Mitch ReberCorrespondent IApril 25, 2009

ANAHEIM, CA - APRIL 23:   Patrick Marleau #12, Joe Thornton #19 and Rob Blake #4 of the San Jose Sharks hang their heads as they skate into position for the faceoff during a break in late third period game action en route to a 4-0 loss the Anaheim Ducks during Game Four of the Western Conference Quarterfinal Round of the 2009 Stanley Cup Playoffs at Honda Center on April 23, 2009 in Anaheim, California.  (Photo by Kevork Djansezian/Getty Images)

The Presidents’ Trophy-Winning San Jose Sharks: The team you know and love.

Characteristics: explosive start to the game, fast skating, bone-crushing hits on either side of the ice, puck control, effortless breakout, constant onslaught

Why they win: They play angry but smart, imposing their will on opponents with their size and speed.

The Roll-Over-And-Die Sharks

Characteristics: losing faceoffs, multiple turnovers, allow forwards to control puck in their zone, always one-step behind, sluggish skating

Why they lose: always in a defensive mindset, reacting instead of creating, allowing too many shots on goal, lacking desire, failing to capitalize on the power play.

San Jose fans have been rooting for a split-personality contender this season.

In one game, they’re cheering for the powerhouse that racked up an NHL-best 117 points to earn the top seed in the Western Conference.

The next, they’re watching a sloppy, lazy bunch that forgets how to win.

After failing to score a single goal against the Ducks in Thursday’s 4-0 loss, to drop into a 1-3 hole in the series, the inconsistency that has haunted the Sharks all season long is finally catching up to them.

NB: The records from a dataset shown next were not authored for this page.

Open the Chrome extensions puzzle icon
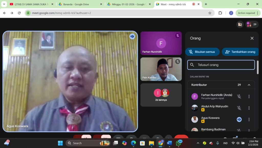The height and width of the screenshot is (148, 262). (220, 13)
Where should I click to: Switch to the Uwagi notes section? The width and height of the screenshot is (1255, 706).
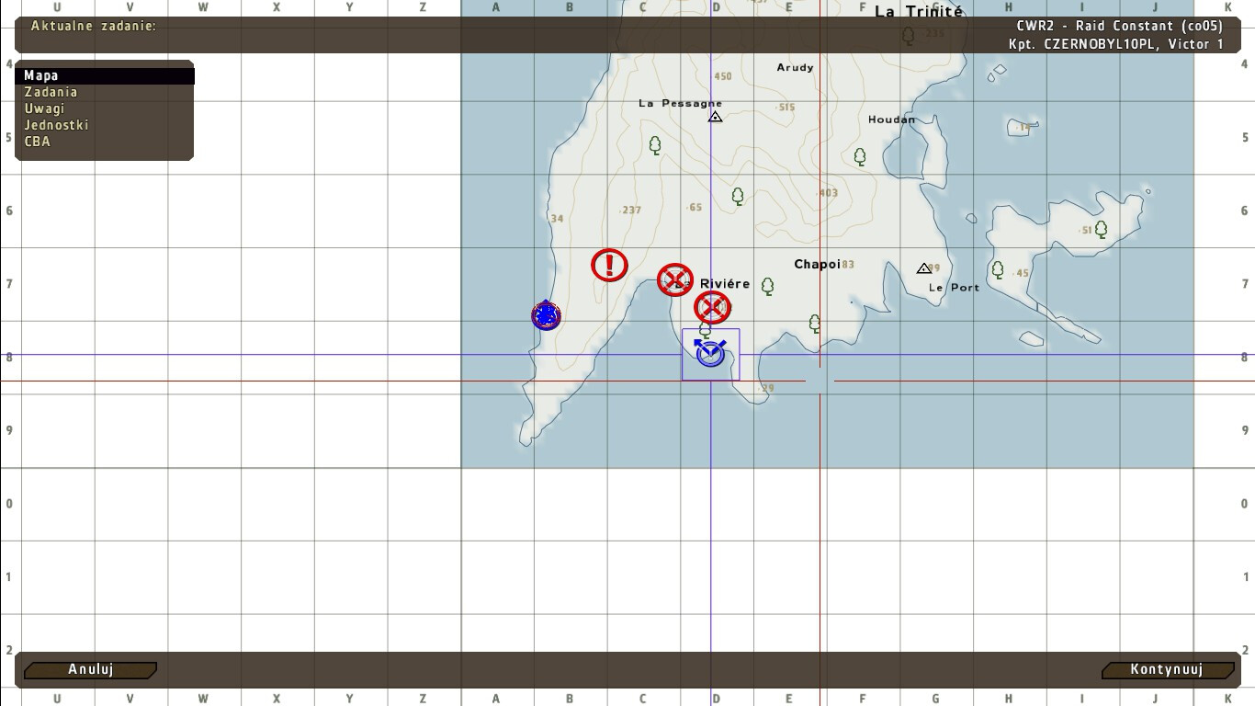pyautogui.click(x=44, y=108)
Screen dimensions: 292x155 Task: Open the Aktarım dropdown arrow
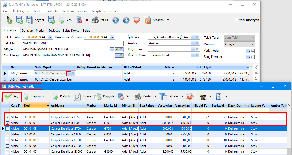pyautogui.click(x=168, y=20)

Now, facing elimination in the first round of the playoffs, San Jose fans are losing heart, as their Stanley Cup contenders seem poised to crumble to a team that barely squeaked into the postseason.

The good version of the team showed up in Game Three, a hard-fought 4-3 victory in which the Sharks played their best hockey of the series by far, out-skating, out-shooting, and out-checking the suddenly perplexed Ducks.

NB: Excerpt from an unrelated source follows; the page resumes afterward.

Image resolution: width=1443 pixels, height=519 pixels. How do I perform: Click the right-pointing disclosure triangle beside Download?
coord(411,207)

Fans begin to regain some hope as they finally witnessed their Presidents’ Trophy winners team back in action, relentlessly attacking the net and backing up goaltender Evgeni Nabokov with some solid defense.

Then Game Four rolled around, and what a reversal it was.

San Jose reverted to the timid, formulaic tactics that lost them the first two games in the series. Turnovers in their own zone, getting outskated on either end and failing to mount any semblance of an effective attack on goal were the predominant themes of the game for the Sharks.

They were unrecognizable from the team that took the ice during Game Three. Indeed, they looked like they had lost Game Four before they even took the ice.

There are two sides to this Sharks team. It will be interesting to see which one shows up tonight.